→ **Selected text**
HOLMES: Hyper-Relational Knowledge Graphs for Multi-hop Question Answering using LLMs
Pranoy Panda, Ankush Agarwal, Chaitanya Devaguptapu, Manohar Kaul, Prathosh A P
TL;DR
The paper tackles MHQA on unstructured text by enabling LLMs with a query-aware hyper-relational KG distilled from supporting documents, reducing noise and token count. HOLMES follows a training-free, zero-shot pipeline with three components: query-dependent knowledge discovery, a query-aligned knowledge schema for refinement, and reader prompt construction that verbalizes the distilled facts. It achieves state-of-the-art results on HotpotQA and MuSiQue across multiple LLMs while reducing input tokens and maintaining high semantic and human-evaluated quality. The approach enhances context grounding for MHQA and offers a scalable, education-friendly solution with potential for broader domains and further efficiency gains, despite increased upfront computation for auxiliary schema creation and potential incompleteness in extracted graphs.

→ **Activity list**
#1 Answer these from the HOLMES paper summary:
(a) On which two datasets does HOLMES reach state-of-the-art results?
(b) How many components make up the HOLMES pipeline?
(c) What two drawbacks of the approach are named?
#2 Write the next part of the HOLMES paper summary, picking up after its last sentence.
The records that come next are from a separate source.

→ **Data supplied**
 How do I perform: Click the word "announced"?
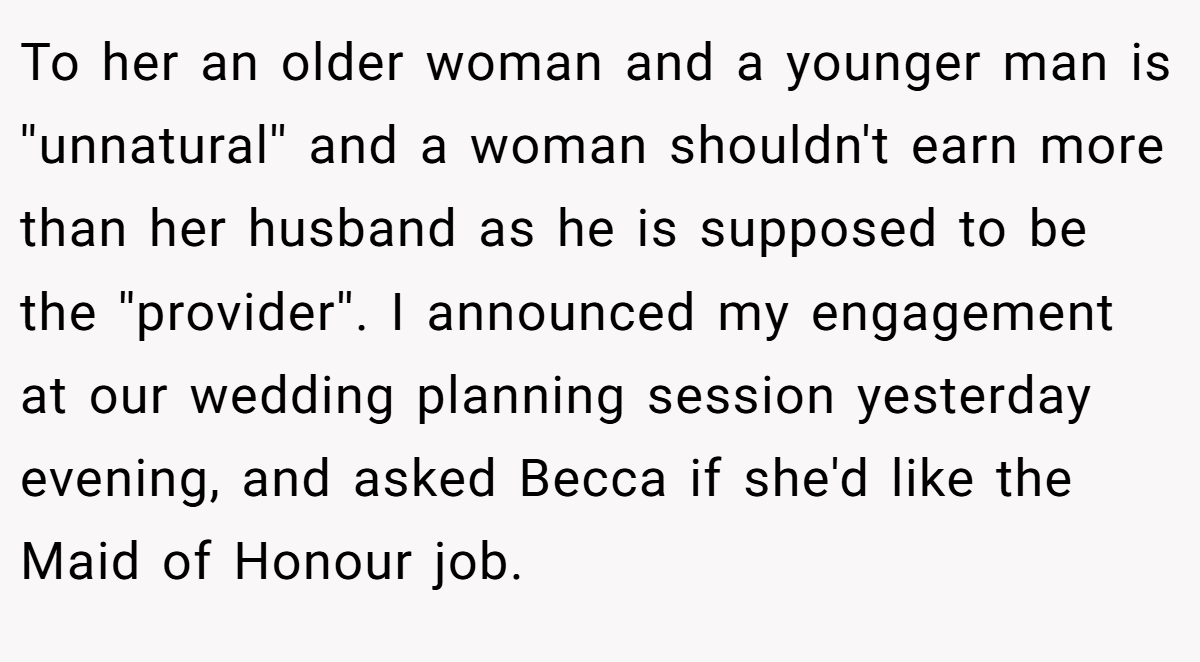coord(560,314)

--

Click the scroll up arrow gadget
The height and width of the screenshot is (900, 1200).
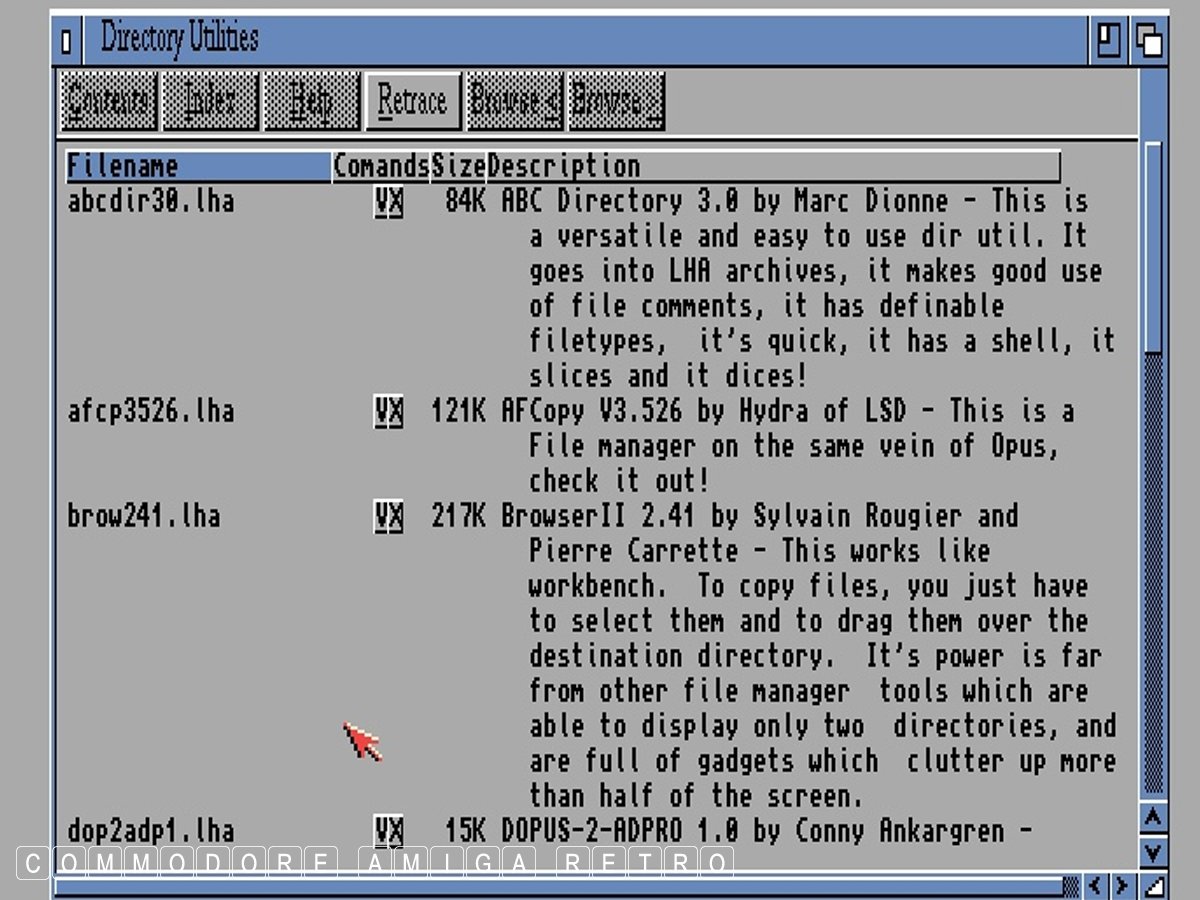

---

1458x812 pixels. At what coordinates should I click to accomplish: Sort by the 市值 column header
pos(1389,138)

→ **Results for the exercise**
#1
(a) HotpotQA and MuSiQue.
(b) Three.
(c) More upfront computation for auxiliary schema creation, and possible incompleteness in the extracted graphs.

#2
Abstract
Given unstructured text, Large Language Models (LLMs) are adept at answering simple (single-hop) questions. However, as the complexity of the questions increase, the performance of LLMs degrade. We believe this is due to the overhead associated with understanding the complex question followed by filtering and aggregating unstructured information in the raw text. Recent methods try to reduce this burden by integrating structured knowledge triples into the raw text, aiming to provide a structured overview that simplifies information processing. However, this simplistic approach is query-agnostic and the extracted facts are ambiguous as they lack context. To address these drawbacks and to enable LLMs to answer complex (multi-hop) questions with ease, we propose to use a knowledge graph (KG) that is context-aware and is distilled to contain query-relevant information. The use of our compressed distilled KG as input to the LLM results in our method utilizing up to $67\%$ fewer tokens to represent the query relevant information present in the supporting documents, compared to the state-of-the-art (SoTA) method. Our experiments show consistent improvements over the SoTA across several metrics (EM, F1, BERTScore, and Human Eval) on two popular benchmark datasets (HotpotQA and MuSiQue).